Exercise task
Move the data from the line with "The height and width of the screenshot is (303, 319)." up to and including the line with "click(346, 120)", and write those lines again with 137 added to every coordinate in the answers.

::::::::

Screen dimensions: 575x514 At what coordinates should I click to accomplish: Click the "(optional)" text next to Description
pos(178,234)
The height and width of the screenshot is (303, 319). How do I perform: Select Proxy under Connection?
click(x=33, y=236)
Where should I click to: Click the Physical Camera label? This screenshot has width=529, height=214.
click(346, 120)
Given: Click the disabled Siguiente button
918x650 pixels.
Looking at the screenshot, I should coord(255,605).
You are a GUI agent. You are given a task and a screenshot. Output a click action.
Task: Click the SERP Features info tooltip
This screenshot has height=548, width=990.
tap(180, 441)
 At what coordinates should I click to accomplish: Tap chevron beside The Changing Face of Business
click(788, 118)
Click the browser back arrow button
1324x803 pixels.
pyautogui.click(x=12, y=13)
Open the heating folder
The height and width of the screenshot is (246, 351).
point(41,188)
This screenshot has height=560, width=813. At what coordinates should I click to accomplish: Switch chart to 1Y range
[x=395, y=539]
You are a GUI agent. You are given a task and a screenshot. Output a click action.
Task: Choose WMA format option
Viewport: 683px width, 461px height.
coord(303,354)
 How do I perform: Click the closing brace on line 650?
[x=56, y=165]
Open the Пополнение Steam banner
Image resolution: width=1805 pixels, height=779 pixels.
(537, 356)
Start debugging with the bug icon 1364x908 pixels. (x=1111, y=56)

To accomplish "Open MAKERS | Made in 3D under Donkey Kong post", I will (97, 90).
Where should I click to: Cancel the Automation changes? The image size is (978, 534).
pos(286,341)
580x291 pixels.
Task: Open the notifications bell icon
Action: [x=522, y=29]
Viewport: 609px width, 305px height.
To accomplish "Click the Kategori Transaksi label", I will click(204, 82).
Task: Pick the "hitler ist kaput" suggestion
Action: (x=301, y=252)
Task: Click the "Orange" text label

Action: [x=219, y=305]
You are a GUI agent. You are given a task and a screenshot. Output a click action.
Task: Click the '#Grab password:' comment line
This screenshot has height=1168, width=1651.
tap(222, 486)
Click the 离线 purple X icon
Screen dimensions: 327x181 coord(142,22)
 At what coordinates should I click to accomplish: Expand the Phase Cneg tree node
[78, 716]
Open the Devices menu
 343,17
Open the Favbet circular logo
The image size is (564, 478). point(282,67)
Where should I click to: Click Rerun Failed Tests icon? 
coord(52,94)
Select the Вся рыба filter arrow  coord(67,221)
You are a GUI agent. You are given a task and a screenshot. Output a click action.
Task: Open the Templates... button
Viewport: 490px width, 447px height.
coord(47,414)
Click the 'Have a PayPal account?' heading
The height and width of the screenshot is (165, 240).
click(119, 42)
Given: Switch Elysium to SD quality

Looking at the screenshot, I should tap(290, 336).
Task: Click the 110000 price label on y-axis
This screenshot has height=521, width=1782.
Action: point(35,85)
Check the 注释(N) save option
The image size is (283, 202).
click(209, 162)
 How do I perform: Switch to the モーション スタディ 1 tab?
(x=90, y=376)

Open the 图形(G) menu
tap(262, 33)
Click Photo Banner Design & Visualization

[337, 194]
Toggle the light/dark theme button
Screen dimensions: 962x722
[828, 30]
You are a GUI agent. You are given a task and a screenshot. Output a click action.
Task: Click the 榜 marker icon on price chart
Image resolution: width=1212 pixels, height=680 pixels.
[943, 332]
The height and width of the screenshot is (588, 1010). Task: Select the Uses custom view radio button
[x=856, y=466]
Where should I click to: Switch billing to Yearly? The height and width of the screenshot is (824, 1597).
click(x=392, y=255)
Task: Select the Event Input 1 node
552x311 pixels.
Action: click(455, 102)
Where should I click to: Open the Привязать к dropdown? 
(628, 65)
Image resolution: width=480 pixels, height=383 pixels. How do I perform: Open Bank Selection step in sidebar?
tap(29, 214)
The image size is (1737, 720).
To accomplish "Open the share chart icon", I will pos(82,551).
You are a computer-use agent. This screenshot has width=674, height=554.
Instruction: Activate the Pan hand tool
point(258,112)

::::::::

Exercise result
The height and width of the screenshot is (303, 319). How do I perform: Select Proxy under Connection?
click(x=170, y=373)
Where should I click to: Click the Physical Camera label? This screenshot has width=529, height=214.
click(483, 257)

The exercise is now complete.